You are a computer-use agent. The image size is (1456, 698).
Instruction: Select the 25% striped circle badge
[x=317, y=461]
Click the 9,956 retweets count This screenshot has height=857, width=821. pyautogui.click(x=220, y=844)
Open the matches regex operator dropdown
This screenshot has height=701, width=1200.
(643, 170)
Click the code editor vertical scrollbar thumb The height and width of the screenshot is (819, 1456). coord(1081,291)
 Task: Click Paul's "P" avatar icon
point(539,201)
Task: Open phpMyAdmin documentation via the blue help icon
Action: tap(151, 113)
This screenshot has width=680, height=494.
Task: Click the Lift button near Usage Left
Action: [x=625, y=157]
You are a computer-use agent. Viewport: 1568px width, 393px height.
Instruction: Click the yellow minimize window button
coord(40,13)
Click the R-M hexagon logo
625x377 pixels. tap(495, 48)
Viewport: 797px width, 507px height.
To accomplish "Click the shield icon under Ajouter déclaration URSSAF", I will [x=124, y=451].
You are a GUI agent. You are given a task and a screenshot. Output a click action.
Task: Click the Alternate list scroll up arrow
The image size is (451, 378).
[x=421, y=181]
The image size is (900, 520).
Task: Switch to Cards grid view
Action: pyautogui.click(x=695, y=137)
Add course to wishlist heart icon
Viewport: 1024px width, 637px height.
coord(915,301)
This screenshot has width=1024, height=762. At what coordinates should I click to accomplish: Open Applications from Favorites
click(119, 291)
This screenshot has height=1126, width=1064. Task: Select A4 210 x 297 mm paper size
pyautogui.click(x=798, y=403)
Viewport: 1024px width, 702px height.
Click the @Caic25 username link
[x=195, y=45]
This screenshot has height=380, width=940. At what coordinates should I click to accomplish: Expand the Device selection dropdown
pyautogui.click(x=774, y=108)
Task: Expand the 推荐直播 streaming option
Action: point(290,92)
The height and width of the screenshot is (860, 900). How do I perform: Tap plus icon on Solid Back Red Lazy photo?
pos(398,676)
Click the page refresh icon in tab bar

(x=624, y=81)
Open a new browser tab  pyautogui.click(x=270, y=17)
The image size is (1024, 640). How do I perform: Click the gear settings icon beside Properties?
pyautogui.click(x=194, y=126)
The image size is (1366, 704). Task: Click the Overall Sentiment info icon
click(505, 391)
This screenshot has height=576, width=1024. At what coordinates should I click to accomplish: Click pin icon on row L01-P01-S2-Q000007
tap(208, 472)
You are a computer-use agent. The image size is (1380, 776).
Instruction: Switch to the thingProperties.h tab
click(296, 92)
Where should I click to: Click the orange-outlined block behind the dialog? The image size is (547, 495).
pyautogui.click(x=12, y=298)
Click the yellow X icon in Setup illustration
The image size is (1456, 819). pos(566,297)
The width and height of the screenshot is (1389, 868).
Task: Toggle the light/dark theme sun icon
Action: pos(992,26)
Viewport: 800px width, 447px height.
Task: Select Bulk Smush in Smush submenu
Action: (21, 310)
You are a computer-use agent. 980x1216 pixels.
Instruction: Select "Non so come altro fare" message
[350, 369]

---------------

**WORK TO COMPLETE**
Having read the entries, output all of them verbatim.

**SOLUTION TO THIS EXERCISE**
You are a computer-use agent. The image size is (1456, 698).
Instruction: Select the 25% striped circle badge
[x=317, y=461]
Click the 9,956 retweets count This screenshot has height=857, width=821. pyautogui.click(x=220, y=844)
Open the matches regex operator dropdown
This screenshot has height=701, width=1200.
(643, 170)
Click the code editor vertical scrollbar thumb The height and width of the screenshot is (819, 1456). coord(1081,291)
 Task: Click Paul's "P" avatar icon
point(539,201)
Task: Open phpMyAdmin documentation via the blue help icon
Action: tap(151, 113)
This screenshot has width=680, height=494.
Task: Click the Lift button near Usage Left
Action: [x=625, y=157]
You are a computer-use agent. Viewport: 1568px width, 393px height.
Instruction: Click the yellow minimize window button
coord(40,13)
Click the R-M hexagon logo
625x377 pixels. tap(495, 48)
Viewport: 797px width, 507px height.
To accomplish "Click the shield icon under Ajouter déclaration URSSAF", I will [x=124, y=451].
You are a GUI agent. You are given a task and a screenshot. Output a click action.
Task: Click the Alternate list scroll up arrow
The image size is (451, 378).
[x=421, y=181]
The image size is (900, 520).
Task: Switch to Cards grid view
Action: pyautogui.click(x=695, y=137)
Add course to wishlist heart icon
Viewport: 1024px width, 637px height.
coord(915,301)
This screenshot has width=1024, height=762. At what coordinates should I click to accomplish: Open Applications from Favorites
click(119, 291)
This screenshot has height=1126, width=1064. Task: Select A4 210 x 297 mm paper size
pyautogui.click(x=798, y=403)
Viewport: 1024px width, 702px height.
Click the @Caic25 username link
[x=195, y=45]
This screenshot has height=380, width=940. At what coordinates should I click to accomplish: Expand the Device selection dropdown
pyautogui.click(x=774, y=108)
Task: Expand the 推荐直播 streaming option
Action: point(290,92)
The height and width of the screenshot is (860, 900). How do I perform: Tap plus icon on Solid Back Red Lazy photo?
pos(398,676)
Click the page refresh icon in tab bar

(x=624, y=81)
Open a new browser tab  pyautogui.click(x=270, y=17)
The image size is (1024, 640). How do I perform: Click the gear settings icon beside Properties?
pyautogui.click(x=194, y=126)
The image size is (1366, 704). Task: Click the Overall Sentiment info icon
click(505, 391)
This screenshot has height=576, width=1024. At what coordinates should I click to accomplish: Click pin icon on row L01-P01-S2-Q000007
tap(208, 472)
You are a computer-use agent. The image size is (1380, 776).
Instruction: Switch to the thingProperties.h tab
click(296, 92)
Where should I click to: Click the orange-outlined block behind the dialog? The image size is (547, 495).
pyautogui.click(x=12, y=298)
Click the yellow X icon in Setup illustration
The image size is (1456, 819). pos(566,297)
The width and height of the screenshot is (1389, 868).
Task: Toggle the light/dark theme sun icon
Action: pos(992,26)
Viewport: 800px width, 447px height.
Task: Select Bulk Smush in Smush submenu
Action: (21, 310)
You are a computer-use agent. 980x1216 pixels.
Instruction: Select "Non so come altro fare" message
[350, 369]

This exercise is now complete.